Liebe Menschen bei der AA,
ich wohne zwar in Dortmund, melde mich aber trotzdem zu Wort, da ich Ihren Artikel über Frau Okonjo-Iweala mit großem Interesse gelesen habe. Gerade am Wochenende habe ich an einer Online-Tagung von medico international teilgenommen mit dem Titel (Re)construction of the World. Spannend. Aber dabei ging es auch um ein Wahrnehmen der Menschen des Globalen Südens und ihrer Bedürfnisse und Rechte. Vielleicht bin ich deshalb und wegen meines intensiven ehrenamtlichen Engagements im Bereich Fairer Handel besonders sensibel, wenn es um - ungewollten, das setze ich voraus - sprachlichen Rassismus geht. Faru Okonjo-Iweala trägt mitnichten farbenfrohe "Kostüme", sondern allenfalls traditonelle Kleidung der Nigerianerinnen. Sie würden ja auch nicht von Kostümen sprechen, wenn Ihre bayerischen Landsleute Krachlederne oder Dirndl tragen.
Nichts für ungut, aber das ist mir wichtig.

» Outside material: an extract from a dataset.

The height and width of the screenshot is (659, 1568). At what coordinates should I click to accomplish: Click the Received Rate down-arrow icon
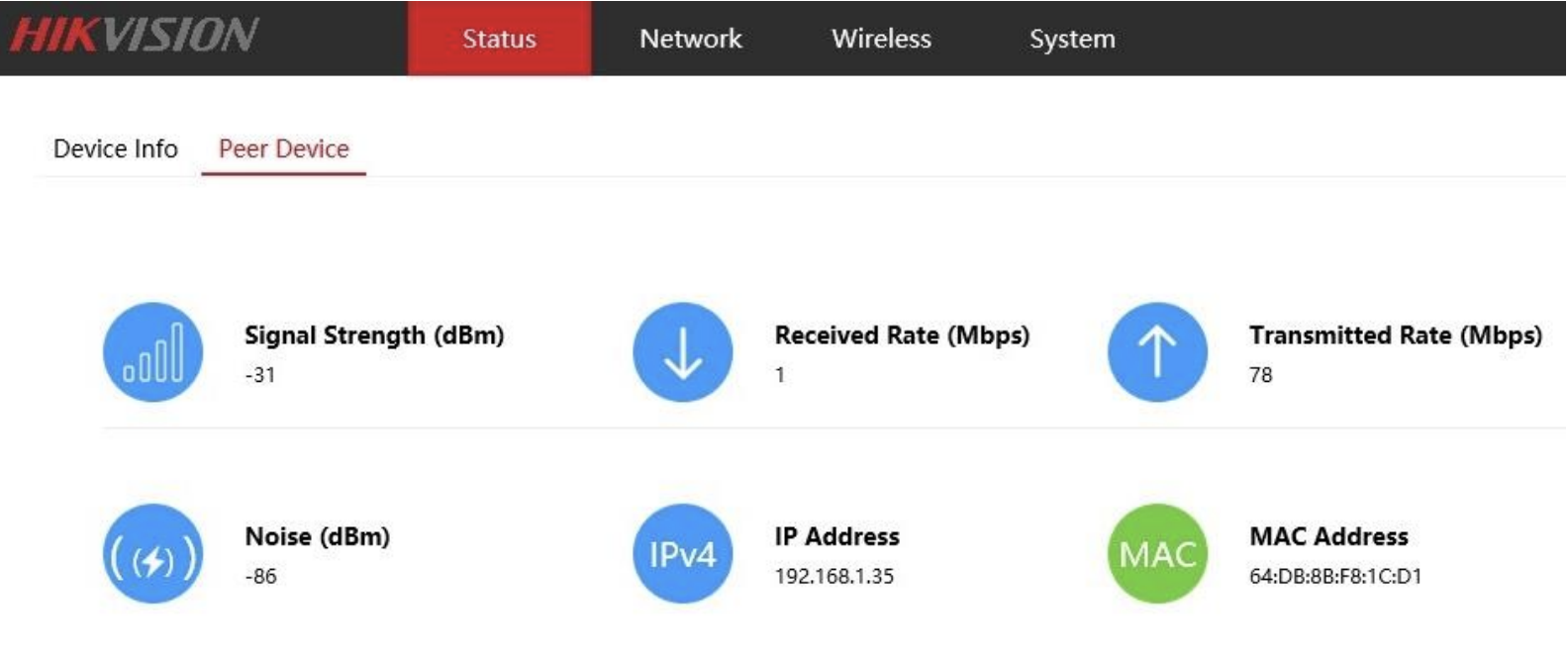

Beste Grüße aus dem noch verschneiten (!!!) Dortmund
Barbara Kemner
Liebe Frau Kemner,
Sie nehmen mir sozusagen das Wort aus dem Munde. Den gleichen Gedanken hatte ich, als ich den Artikel gelesen habe. Kostüme erinnern mich in diesem Zusammenhang eher an Verkleidung, die man an Fasching trägt, aber nicht an traditionelle Kleidung aus dem Heimatland von Frau Okonjo-Iweala. Danke dennoch an Herrn Hebermann für diesen interessanten Artikel.